Translations that are published with paragraphs containing too much unmodified content (80% of Machine translation or 60% of source content) are published in a tracking category for the community to review (T211763, T190798). We want the tracking category to be useful: not too broad to include too many false positives, not too narrow or including holes for problematic articles to be skipped. Based on feedback and casual observations, further adjustments seem to be needed.
The tracking category on French Wikipedia seems to accumulates articles that were apparently published without issues.
For languages with no MT, many unreviewed articles in the category do not seem to contain significant portions of text in the source language (this may have been fixed by T215591). Feedback from an editor in the Arabic community (T211571#4996154) suggested further adjustments may be needed to make the category more relevant.
We want to try the following adjustments:
- Consider a less strict threshold for paragraphs that users marked as resolved. For paragraphs where the unmodified content warning was shown but the user marked it as resolved, we can apply a less strict threshold (95% of Machine translation or 75% of source content). This will provide a way to accommodate cases where the automatic translation was exceptionally good, but still avoid potential abuse of the feature (i.e., not following blindly the user confirmation).
- Consider more than one problematic paragraph for adding to the category. Currently a translation is added to the tracking category with just one problematic paragraph. We may want to consider more than one paragraph to make the approach a bit less sensitive to false positives.
(Additional adjustments can be considered to the thresholds or how they are applied based on further discussions and evaluation)
We want to evaluate the improvements of each approach in a rigorous way. One possible approach could be to Inspect articles in the tracking category to identify two groups: (a) false positives (articles that are perfectly fine but were included in the tracking category), and (b) truly problematic (articles that were not reviewed enough).

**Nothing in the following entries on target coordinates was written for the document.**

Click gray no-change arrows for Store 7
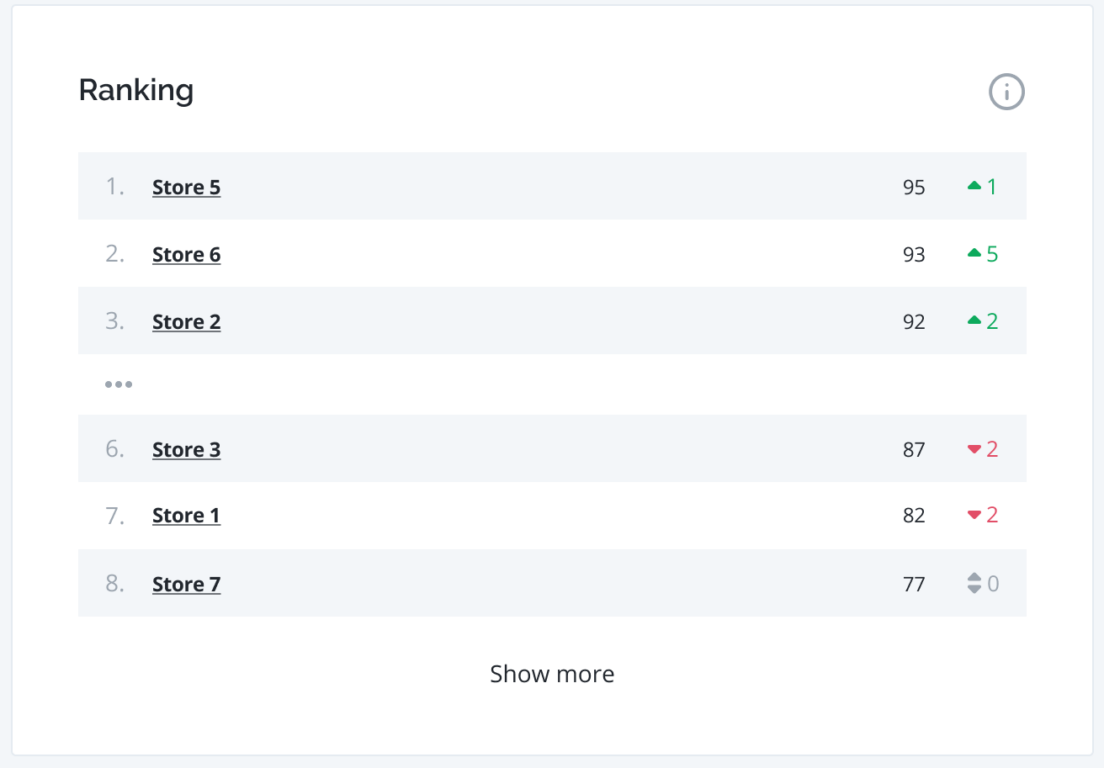The height and width of the screenshot is (768, 1104). pos(974,583)
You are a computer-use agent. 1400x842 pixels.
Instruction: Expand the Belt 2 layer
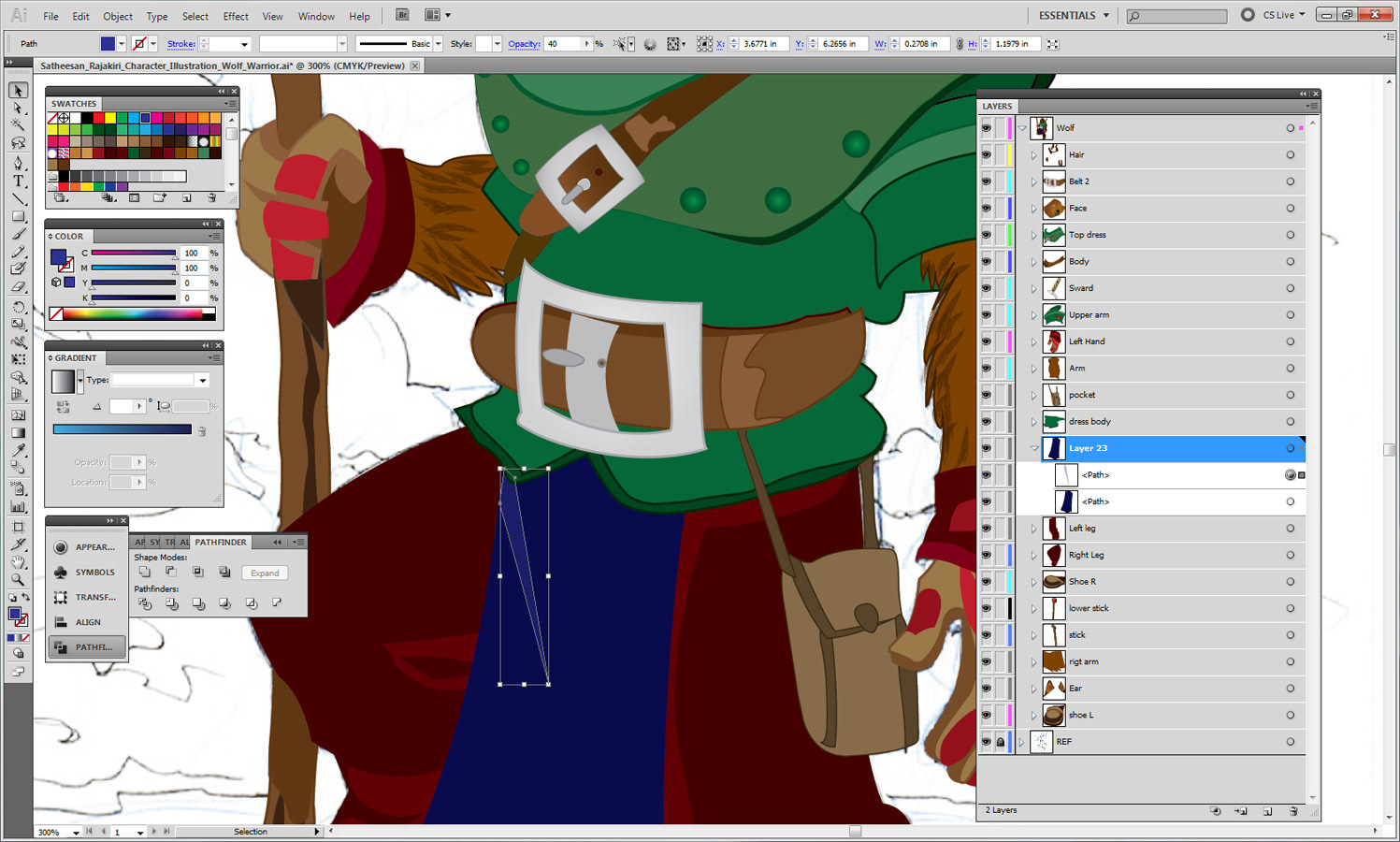click(1033, 181)
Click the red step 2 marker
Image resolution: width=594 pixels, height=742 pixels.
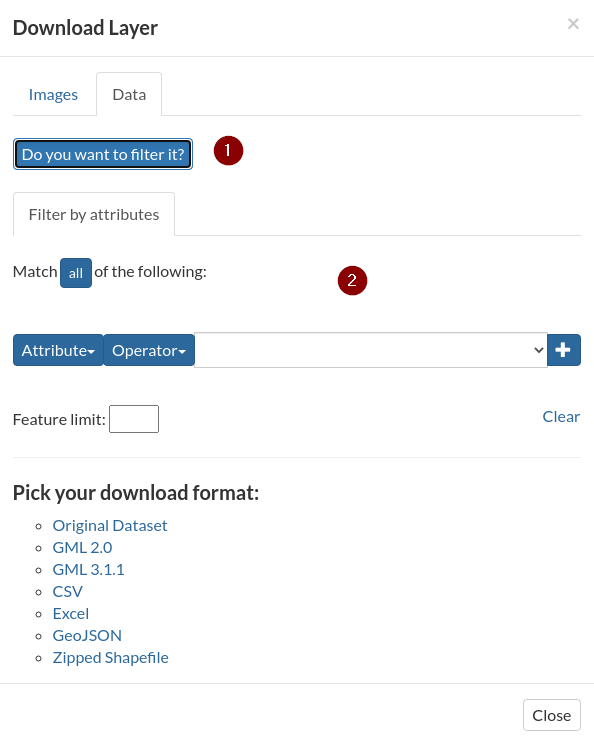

Once an approach (or a combination) is tested we can re-evaluate the articles from the defined groups to identify which is the approach that minimizes false positives while keeping the truly problematic translations in the tracking category.
When inspecting the articles we need to pay special attention, identify which are the paragraphs that were exceeding the thresholds in Content translation. This will help identify new possible strategies to consider (e.g., excluding certain kinds of content). We may also need input from native speakers to make sure the article classification is accurate.